*課題 1*. データの行のうち、「At what coordinates」を含む行から始まり「point(541,501)」を含む行で終わる範囲を、空行を除いてMarkdownの表に変換してください。列名は「番号」と「内容」にしてください。

*本文抜粋*.
....................

【DECO*27/人質交換】の歌詞の意味を解釈
編集: ひいらぎ最終更新: 2020/9/19
人質交換という曲名の意味を考察
人質とは、要求を押し通そうとして、とらえておく、相手側の人。という意味がありますが、要求とはなんなのでしょうか?また、「相手」とは誰なのでしょうか?
一般的に人質交換と聞けば、戦争や争いをイメージすると思います。
が、この曲を作詞したのはDECO*27です。戦争や争いを歌にするとは考えづらいでしょう。
では、どういう意味なのでしょうか...曲名だけでは考察できないので、歌詞を見ていきましょう。
人質交換の歌詞の意味を徹底解釈
1番
それなりの幸せと 思い込みを愛したよ
やけに君が笑う日は 隠し事がありました
「間違ってなんていないよ」なんて言って
鼻歌を嗜んでは
バクバク鳴ってジッとしてらんない
心に爪を立てましょう
解釈それなりの幸せと、私が君を好きだという思い込みを愛していたんだ。

....................

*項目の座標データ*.

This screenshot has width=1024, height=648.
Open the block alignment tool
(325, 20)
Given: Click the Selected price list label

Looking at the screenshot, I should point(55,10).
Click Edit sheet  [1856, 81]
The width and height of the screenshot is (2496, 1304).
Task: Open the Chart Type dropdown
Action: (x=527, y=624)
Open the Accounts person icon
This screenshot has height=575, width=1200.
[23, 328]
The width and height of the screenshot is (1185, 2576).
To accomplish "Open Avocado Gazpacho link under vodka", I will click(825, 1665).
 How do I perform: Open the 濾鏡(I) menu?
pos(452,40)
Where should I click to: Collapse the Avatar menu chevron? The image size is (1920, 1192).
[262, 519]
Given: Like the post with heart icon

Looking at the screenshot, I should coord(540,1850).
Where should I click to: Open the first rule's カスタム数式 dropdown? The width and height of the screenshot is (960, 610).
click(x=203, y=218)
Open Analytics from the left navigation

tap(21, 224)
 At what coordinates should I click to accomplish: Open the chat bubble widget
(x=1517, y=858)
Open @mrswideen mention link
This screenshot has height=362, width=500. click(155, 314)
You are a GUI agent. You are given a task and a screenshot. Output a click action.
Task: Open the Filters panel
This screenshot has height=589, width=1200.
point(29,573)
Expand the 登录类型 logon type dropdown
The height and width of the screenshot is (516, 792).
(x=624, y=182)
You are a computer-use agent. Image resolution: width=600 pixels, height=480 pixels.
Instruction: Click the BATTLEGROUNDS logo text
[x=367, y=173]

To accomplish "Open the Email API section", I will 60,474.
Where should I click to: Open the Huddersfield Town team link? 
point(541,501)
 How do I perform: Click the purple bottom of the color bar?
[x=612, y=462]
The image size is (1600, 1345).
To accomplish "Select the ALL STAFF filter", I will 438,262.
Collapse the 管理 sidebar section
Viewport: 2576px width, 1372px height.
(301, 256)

....................

*課題 2*. 歌詞解釈の記事のうち、「が、この曲を作詞したのはDE」から始まり「解釈それなりの幸せと、私が君を好きだという思い込みを愛していたんだ。」で終わる部分を、「幸せ」を「幸福」に置き換えて書き出してください。

*解答 1*.
| 番号 | 内容 |
|---|---|
| 1 |  At what coordinates should I click to accomplish: Open the chat bubble widget |
| 2 | (x=1517, y=858) |
| 3 | Open @mrswideen mention link |
| 4 | This screenshot has height=362, width=500. click(155, 314) |
| 5 | You are a GUI agent. You are given a task and a screenshot. Output a click action. |
| 6 | Task: Open the Filters panel |
| 7 | This screenshot has height=589, width=1200. |
| 8 | point(29,573) |
| 9 | Expand the 登录类型 logon type dropdown |
| 10 | The height and width of the screenshot is (516, 792). |
| 11 | (x=624, y=182) |
| 12 | You are a computer-use agent. Image resolution: width=600 pixels, height=480 pixels. |
| 13 | Instruction: Click the BATTLEGROUNDS logo text |
| 14 | [x=367, y=173] |
| 15 | To accomplish "Open the Email API section", I will 60,474. |
| 16 | Where should I click to: Open the Huddersfield Town team link?  |
| 17 | point(541,501) |

*解答 2*.
が、この曲を作詞したのはDECO*27です。戦争や争いを歌にするとは考えづらいでしょう。
では、どういう意味なのでしょうか...曲名だけでは考察できないので、歌詞を見ていきましょう。
人質交換の歌詞の意味を徹底解釈
1番
それなりの幸福と 思い込みを愛したよ
やけに君が笑う日は 隠し事がありました
「間違ってなんていないよ」なんて言って
鼻歌を嗜んでは
バクバク鳴ってジッとしてらんない
心に爪を立てましょう
解釈それなりの幸福と、私が君を好きだという思い込みを愛していたんだ。